RESEARCH ARTICLE
A Novel Application of K-means Cluster Prediction Model for Diabetes Early Identification using Dimensionality Reduction Techniques
Vamshi Krishna B.1, Raguru Jaya K.1, Bhuvaneswari A. P.2, Gururaj H. L.3, *, Vinayakumar Ravi4, *, Meshari Almeshari5, Yasser Alzamil5
Article Information
Identifiers and Pagination:
Year: 2023Volume: 16
E-location ID: e187503622307310
Publisher ID: e187503622307310
DOI: 10.2174/18750362-v16-230825-2023-18
Article History:
Received Date: 03/05/2023Revision Received Date: 16/06/2023
Acceptance Date: 26/06/2023
Electronic publication date: 31/08/2023
Collection year: 2023

open-access license: This is an open access article distributed under the terms of the Creative Commons Attribution 4.0 International Public License (CC-BY 4.0), a copy of which is available at: https://creativecommons.org/licenses/by/4.0/legalcode. This license permits unrestricted use, distribution, and reproduction in any medium, provided the original author and source are credited.
Abstract
Purpose:
Diabetes is a condition where the body cannot utilize insulin properly. Maintenance of the levels of insulin in the body is mandatory, otherwise it will lead to several disorders of kidney failure, heart attack, nervous weakness, blindness, etc. Among the 10 majority diseases, diabetes is occupying the second role by covering 34.2 million individuals as for the National Diabetes Statistics report. According to the World Health Organization, diabetes is playing the 7th role in cause of death. Thus early identification of diabetes can overcome these severe damages.
Methods:
Accurate predictions require a lot of data, which is introducing the curse of dimensionality.
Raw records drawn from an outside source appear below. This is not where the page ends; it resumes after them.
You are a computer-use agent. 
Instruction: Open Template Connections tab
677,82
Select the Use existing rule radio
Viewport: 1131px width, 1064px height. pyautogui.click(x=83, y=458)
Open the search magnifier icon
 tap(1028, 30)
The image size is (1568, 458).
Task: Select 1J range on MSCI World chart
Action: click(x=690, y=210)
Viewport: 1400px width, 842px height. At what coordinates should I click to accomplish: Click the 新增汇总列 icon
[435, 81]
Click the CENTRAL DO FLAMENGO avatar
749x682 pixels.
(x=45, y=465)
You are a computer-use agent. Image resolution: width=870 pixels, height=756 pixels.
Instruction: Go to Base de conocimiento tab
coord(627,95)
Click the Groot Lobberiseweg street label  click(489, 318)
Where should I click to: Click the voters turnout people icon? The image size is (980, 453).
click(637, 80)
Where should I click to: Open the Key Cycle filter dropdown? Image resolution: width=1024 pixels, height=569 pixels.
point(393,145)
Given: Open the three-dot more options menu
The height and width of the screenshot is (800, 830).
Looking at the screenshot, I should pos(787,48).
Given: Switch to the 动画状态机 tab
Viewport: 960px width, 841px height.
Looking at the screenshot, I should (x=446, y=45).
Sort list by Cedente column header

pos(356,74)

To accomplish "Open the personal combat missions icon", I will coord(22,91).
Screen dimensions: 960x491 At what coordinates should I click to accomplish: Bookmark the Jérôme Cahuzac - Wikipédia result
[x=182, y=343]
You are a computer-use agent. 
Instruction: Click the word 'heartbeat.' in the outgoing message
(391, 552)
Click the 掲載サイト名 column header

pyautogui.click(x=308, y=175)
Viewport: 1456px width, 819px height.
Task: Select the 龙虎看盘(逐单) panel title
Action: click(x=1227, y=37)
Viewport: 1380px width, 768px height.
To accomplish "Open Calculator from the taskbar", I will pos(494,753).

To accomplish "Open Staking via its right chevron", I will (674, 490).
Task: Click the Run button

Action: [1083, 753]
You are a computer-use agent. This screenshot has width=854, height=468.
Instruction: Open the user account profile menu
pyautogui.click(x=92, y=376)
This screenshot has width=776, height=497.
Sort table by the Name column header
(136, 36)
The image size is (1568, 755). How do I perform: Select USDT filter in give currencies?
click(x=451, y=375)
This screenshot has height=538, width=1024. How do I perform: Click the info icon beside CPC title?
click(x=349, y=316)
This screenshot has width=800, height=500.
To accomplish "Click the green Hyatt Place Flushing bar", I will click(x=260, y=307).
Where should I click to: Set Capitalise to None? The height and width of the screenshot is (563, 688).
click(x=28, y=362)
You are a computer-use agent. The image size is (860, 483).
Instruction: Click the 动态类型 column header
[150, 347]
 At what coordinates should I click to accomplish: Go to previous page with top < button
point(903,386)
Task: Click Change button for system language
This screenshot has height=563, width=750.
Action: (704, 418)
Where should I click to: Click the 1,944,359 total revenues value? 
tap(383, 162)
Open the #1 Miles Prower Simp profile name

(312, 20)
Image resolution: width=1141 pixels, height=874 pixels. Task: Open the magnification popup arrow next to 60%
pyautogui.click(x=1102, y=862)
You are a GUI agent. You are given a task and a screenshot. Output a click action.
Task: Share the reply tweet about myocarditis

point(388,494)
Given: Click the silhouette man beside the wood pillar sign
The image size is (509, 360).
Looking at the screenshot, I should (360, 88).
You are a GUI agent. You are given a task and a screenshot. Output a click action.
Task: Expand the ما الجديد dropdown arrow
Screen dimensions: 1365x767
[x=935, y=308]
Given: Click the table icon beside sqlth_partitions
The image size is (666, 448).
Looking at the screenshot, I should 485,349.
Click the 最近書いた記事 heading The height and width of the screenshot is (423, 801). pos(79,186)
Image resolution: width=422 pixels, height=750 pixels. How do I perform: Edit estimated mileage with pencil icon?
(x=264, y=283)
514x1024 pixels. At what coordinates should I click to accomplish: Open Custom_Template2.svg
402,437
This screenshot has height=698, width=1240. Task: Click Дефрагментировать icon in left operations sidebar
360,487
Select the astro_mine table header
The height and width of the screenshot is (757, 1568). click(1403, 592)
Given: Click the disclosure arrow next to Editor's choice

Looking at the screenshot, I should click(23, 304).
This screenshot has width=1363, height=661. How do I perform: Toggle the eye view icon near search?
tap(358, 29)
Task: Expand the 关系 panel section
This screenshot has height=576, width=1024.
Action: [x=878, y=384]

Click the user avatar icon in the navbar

In the present research, PIMA Indians diabetes data set is considered and different classification models viz., K-means clustering with logistic regression, SVM (Support Vector Machine), Random Forest, etc. are implemented in predicting the accuracy of diabetes.
Results:
The accuracies for diabetes prediction are ranging from 0.9875 to 1.0. KCPM (K-means cluster prediction model) and has shown an increase in accuracy of 0.67% for the combined K -means clustering and different classification algorithms. In KCPM, firstly, the data is clustered using k-means into patients with and without diabetes, and then the clustered results are compared with the target variable and then filtered, followed by applying the different supervised classification algorithms for predicting the disease.
Conclusion:
The results show that KCPM predicts diabetes with a higher accuracy of 0.67% compared with other existing methods. By KCPM-based automated diabetes analysis system, early prediction of the disease may protect patients from facing severe disorders in life.